The comparison of genomic data is very important for the study of cross-species transmission. Phylogenetic analysis is used to compare genetic variation in both pathogens associated with CST and the host species that they infect. Taken together, it is possible to infer what allowed a pathogen to crossover to a new host and how this can be prevented in the future. If the mechanisms a pathogens uses to initially enter a new species are well characterized and understood a certain level of risk control and prevention can be obtained. In contact, a poor understanding of pathogens, and their associated diseases, makes it harder for preventive measures to be taken
Alternative hosts can also potentially have a critical role in the evolution and diffusion of a pathogen. When a pathogen crosses species it often acquires new characteristics that allow it to breach host barriers. Different pathogen variants can have very different effects on host species. Thus it can be beneficial to CST analysis to compare the same pathogens occurring in different host species. Phylogenetic analysis can be used to track a pathogens history through different species populations. Even if a pathogen is new and highly divergent, phylogenetic comparison can be very insightful. A useful strategy for investigating the history of epidemics caused by pathogen transmission combines molecular clock analysis, to estimate the timescale of the epidemic, and coalescent theory, to infer the demographic history of the pathogen.
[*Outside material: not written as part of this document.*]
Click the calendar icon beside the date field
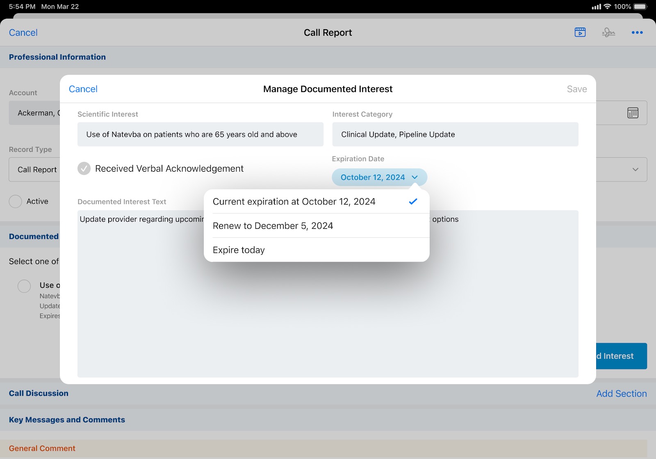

When constructing phylogenies, computer databases and tools are often used. Programs, such as BLAST, are used to annotate pathogen sequences, while databases like GenBank provide information about functions based on the pathogens genomic structure. Trees are constructed using computational methods such as MPR or Bayesian Inference, and models are created depending on the needs of the study. Single rate dated tip models, for example, allows for estimates of timescale under a phylogenetic tree. Models for CST prediction will vary depending on what parameters need to be accounted for when constructing the model.